▶
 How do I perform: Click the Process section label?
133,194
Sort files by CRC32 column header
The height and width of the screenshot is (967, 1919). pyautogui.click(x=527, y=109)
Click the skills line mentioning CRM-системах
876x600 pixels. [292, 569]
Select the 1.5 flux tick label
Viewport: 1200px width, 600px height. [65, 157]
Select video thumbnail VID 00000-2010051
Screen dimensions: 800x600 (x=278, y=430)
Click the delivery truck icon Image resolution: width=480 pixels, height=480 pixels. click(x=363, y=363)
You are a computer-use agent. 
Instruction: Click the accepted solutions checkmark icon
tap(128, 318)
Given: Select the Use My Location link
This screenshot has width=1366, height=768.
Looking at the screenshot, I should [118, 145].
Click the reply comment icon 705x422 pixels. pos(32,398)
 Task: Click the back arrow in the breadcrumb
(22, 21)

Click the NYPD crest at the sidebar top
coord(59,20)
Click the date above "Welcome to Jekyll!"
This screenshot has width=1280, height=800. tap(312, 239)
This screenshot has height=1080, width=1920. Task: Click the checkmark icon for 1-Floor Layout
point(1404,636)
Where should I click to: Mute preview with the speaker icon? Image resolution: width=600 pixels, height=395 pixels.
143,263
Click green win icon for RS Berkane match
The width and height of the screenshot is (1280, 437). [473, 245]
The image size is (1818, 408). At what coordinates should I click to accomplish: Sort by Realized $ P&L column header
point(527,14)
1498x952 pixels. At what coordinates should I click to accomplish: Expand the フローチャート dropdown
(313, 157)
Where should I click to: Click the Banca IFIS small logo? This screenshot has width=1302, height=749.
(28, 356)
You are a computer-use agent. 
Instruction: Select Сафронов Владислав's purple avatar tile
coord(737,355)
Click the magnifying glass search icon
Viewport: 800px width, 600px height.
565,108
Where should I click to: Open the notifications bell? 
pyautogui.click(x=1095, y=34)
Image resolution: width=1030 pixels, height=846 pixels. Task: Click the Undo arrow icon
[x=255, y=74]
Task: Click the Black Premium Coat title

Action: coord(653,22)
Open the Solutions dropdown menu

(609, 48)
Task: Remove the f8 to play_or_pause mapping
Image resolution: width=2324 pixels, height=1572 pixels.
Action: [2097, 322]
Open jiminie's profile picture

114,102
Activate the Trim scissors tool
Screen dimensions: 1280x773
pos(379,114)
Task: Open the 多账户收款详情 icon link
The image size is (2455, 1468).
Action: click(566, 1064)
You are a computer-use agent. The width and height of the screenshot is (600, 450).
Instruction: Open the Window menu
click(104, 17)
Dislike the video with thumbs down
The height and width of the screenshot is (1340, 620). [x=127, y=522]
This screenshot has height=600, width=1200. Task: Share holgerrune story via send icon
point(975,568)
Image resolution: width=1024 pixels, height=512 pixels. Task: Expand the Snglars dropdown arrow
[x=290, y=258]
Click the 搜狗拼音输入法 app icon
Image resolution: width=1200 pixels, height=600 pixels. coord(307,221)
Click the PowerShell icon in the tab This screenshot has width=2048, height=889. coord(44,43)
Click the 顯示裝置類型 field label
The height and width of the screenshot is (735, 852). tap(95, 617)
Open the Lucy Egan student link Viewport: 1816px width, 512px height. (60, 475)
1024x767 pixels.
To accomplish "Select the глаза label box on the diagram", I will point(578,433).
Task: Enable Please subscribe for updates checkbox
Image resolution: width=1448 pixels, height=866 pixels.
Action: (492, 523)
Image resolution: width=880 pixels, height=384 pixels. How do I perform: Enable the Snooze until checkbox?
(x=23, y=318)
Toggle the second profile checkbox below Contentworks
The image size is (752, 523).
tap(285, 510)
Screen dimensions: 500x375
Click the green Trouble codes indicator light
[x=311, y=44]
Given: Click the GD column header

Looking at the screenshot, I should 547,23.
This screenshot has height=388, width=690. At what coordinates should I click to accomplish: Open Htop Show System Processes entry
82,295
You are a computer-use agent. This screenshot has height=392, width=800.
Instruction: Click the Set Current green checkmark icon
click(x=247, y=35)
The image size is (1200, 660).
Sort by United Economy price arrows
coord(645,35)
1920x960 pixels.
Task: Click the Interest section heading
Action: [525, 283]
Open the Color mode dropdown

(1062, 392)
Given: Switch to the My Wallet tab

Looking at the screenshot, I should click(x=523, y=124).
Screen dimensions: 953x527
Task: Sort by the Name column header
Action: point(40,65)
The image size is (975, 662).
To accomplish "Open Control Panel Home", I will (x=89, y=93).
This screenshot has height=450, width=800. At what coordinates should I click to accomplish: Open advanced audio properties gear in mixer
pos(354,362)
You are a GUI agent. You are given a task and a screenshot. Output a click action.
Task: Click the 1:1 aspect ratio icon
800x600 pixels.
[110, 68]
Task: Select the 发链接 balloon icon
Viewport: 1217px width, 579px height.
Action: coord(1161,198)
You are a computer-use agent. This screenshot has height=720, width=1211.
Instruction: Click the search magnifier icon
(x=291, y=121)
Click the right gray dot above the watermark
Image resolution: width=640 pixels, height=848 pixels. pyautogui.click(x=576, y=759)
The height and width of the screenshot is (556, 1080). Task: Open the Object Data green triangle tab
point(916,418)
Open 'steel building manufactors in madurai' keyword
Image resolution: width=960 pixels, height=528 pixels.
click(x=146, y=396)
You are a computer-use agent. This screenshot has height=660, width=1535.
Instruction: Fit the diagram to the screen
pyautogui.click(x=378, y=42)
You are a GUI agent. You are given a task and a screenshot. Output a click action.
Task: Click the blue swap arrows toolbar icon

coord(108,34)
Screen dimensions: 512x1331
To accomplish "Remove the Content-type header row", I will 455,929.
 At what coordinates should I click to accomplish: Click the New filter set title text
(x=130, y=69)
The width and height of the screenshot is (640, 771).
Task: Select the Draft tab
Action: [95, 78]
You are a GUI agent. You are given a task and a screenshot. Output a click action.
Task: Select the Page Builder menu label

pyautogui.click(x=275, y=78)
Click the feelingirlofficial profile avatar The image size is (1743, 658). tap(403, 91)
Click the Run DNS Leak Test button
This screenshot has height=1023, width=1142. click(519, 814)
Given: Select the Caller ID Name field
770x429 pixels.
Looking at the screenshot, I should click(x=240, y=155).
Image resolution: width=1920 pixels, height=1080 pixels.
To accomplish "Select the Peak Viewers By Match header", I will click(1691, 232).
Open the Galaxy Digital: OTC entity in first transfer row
◀
* Required action: Could you write out, exactly as they stand, only the lines above that begin at the line with "Open jiminie's profile picture" and stop after the line with "Open the Lucy"?

* Response for this exercise:
Open jiminie's profile picture

114,102
Activate the Trim scissors tool
Screen dimensions: 1280x773
pos(379,114)
Task: Open the 多账户收款详情 icon link
The image size is (2455, 1468).
Action: click(566, 1064)
You are a computer-use agent. The width and height of the screenshot is (600, 450).
Instruction: Open the Window menu
click(104, 17)
Dislike the video with thumbs down
The height and width of the screenshot is (1340, 620). [x=127, y=522]
This screenshot has height=600, width=1200. Task: Share holgerrune story via send icon
point(975,568)
Image resolution: width=1024 pixels, height=512 pixels. Task: Expand the Snglars dropdown arrow
[x=290, y=258]
Click the 搜狗拼音输入法 app icon
Image resolution: width=1200 pixels, height=600 pixels. coord(307,221)
Click the PowerShell icon in the tab This screenshot has width=2048, height=889. coord(44,43)
Click the 顯示裝置類型 field label
The height and width of the screenshot is (735, 852). tap(95, 617)
Open the Lucy Egan student link Viewport: 1816px width, 512px height. (60, 475)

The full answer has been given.